> **Selected text**:
-=-=-=-=-

22 Related Party Disclosures

IAS 24 stipulates that a person or company which controls, or is controlled by, Wacker Chemie AG must be disclosed unless the party in question is already included in Wacker Chemie AG’s consolidated financial statements as a consolidated company. A shareholder is deemed to have control if the shareholder has more than half of the voting rights in Wacker Chemie AG or, by virtue of provisions in the Articles of Association or contractual arrangements, has the possibility of controlling the financial and business policy of the WACKER Group’s Executive Board.

In the year under review, the WACKER Group was affected by the disclosure obligations under IAS 24 in respect of the business relations with Wacker Chemie AG’s major shareholders and its Executive and Supervisory Board members. The principles of IAS 24 also apply to all transactions with non-consolidated subsidiaries, associates and joint ventures, since Wacker Chemie AG exercises significant influence over them.

Dr. Alexander Wacker Familiengesellschaft mbH, Munich, informed Wacker Chemie AG on June 7, 2006, that it holds over 50 percent of the voting shares in Wacker Chemie AG. Blue Elephant Holding GmbH, Pöcking, informed Wacker Chemie AG on April 12, 2006, that it holds over 10 percent of the voting shares in Wacker Chemie AG.

-=-=-=-=-

[Extracted records]
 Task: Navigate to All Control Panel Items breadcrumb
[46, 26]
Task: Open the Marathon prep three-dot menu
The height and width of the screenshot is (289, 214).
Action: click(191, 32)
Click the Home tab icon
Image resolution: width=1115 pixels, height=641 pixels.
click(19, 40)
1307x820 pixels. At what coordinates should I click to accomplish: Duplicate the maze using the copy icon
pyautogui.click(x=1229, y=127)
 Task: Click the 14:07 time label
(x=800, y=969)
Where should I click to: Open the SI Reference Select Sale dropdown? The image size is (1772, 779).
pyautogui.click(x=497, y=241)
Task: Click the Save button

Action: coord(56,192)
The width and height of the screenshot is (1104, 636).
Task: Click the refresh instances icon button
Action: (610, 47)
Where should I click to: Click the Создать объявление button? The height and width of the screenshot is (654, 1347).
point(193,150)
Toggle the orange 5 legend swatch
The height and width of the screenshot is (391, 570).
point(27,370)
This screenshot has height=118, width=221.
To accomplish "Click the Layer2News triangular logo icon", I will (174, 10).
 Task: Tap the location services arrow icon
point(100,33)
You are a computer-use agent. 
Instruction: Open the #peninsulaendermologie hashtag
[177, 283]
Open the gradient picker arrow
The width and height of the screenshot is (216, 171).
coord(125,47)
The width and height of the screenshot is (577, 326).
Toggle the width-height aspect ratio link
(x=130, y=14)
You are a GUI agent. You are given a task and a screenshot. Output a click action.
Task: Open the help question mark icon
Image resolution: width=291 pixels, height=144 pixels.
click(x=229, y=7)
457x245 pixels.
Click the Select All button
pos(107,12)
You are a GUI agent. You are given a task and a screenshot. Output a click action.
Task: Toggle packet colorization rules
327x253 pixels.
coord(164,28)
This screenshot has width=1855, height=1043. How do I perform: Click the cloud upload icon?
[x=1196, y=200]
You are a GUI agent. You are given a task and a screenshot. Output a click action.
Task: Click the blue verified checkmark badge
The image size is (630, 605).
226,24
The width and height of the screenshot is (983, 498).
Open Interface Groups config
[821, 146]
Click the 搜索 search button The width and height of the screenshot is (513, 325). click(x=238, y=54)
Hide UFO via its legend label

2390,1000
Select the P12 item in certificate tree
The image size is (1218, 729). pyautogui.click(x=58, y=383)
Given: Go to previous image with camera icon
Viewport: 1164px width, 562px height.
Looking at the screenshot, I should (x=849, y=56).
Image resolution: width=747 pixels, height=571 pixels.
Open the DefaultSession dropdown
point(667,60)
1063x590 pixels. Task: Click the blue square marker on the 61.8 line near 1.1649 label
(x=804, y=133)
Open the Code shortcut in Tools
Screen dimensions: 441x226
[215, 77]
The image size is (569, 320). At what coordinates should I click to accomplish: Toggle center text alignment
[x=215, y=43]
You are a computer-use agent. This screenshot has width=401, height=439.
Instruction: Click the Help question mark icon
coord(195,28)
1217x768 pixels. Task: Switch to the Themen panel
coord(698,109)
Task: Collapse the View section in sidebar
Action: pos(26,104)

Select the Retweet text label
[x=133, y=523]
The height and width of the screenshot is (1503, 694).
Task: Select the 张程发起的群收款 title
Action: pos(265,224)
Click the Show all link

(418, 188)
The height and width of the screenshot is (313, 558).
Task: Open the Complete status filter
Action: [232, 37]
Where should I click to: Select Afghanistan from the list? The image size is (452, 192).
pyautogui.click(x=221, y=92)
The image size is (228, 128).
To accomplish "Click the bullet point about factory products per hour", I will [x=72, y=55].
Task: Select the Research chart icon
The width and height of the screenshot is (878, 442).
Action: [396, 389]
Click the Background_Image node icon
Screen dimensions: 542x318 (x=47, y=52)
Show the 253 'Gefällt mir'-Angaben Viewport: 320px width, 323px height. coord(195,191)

-=-=-=-=-

> **Stated problem**:
Please write out the related party disclosures note above word for word, from "22 Related Party" to "Group’s Executive Board.".

> **Answer to the task**:
22 Related Party Disclosures

IAS 24 stipulates that a person or company which controls, or is controlled by, Wacker Chemie AG must be disclosed unless the party in question is already included in Wacker Chemie AG’s consolidated financial statements as a consolidated company. A shareholder is deemed to have control if the shareholder has more than half of the voting rights in Wacker Chemie AG or, by virtue of provisions in the Articles of Association or contractual arrangements, has the possibility of controlling the financial and business policy of the WACKER Group’s Executive Board.